Extract provided:

[BEGIN]

This is the day the Lord has made.

 Let us rejoice and be glad in it despite our heavy hearts as we pray for those in Haiti and others around the world who suffer from natural and man-made disasters.

 Let us rejoice because we are walking in the footsteps of Dr. Martin Luther King Jr.  and we have his vision to guide us in our new march for jobs and freedom our new march for equal opportunity, economic justice, civil rights and human rights.

Let us rejoice because we walk in the footsteps of so many great Americans who brought us to this day

Our brave sisters and brothers, forefathers and foremothers, who stood up and sat down against the threat of death, guns, water hoses, dogs and jail.  They stood up and sat down against these odds so that they, their children and future generations could have a seat at any lunch counter of our choice, go to any school of our choice, and live in any community of our choice.

Our movement’s founders Like the Rev. C.T. Vivian who endured threats and bloodshed and jail to bring us closer to the promise of America—and who remain to mentor us today.

[END]

Provided data:
[BEGIN]

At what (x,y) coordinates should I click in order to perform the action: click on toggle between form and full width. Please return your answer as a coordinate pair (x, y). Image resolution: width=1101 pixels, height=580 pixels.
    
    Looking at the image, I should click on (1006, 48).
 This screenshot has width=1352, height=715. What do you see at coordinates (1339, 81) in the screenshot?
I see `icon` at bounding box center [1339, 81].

[END]

Written instruction:
Can you duplicate the whole speech excerpt above about rejoicing in Dr. King's footsteps, word for word and mark for mark, from first line to last?

Output:
This is the day the Lord has made.

 Let us rejoice and be glad in it despite our heavy hearts as we pray for those in Haiti and others around the world who suffer from natural and man-made disasters.

 Let us rejoice because we are walking in the footsteps of Dr. Martin Luther King Jr.  and we have his vision to guide us in our new march for jobs and freedom our new march for equal opportunity, economic justice, civil rights and human rights.

Let us rejoice because we walk in the footsteps of so many great Americans who brought us to this day

Our brave sisters and brothers, forefathers and foremothers, who stood up and sat down against the threat of death, guns, water hoses, dogs and jail.  They stood up and sat down against these odds so that they, their children and future generations could have a seat at any lunch counter of our choice, go to any school of our choice, and live in any community of our choice.

Our movement’s founders Like the Rev. C.T. Vivian who endured threats and bloodshed and jail to bring us closer to the promise of America—and who remain to mentor us today.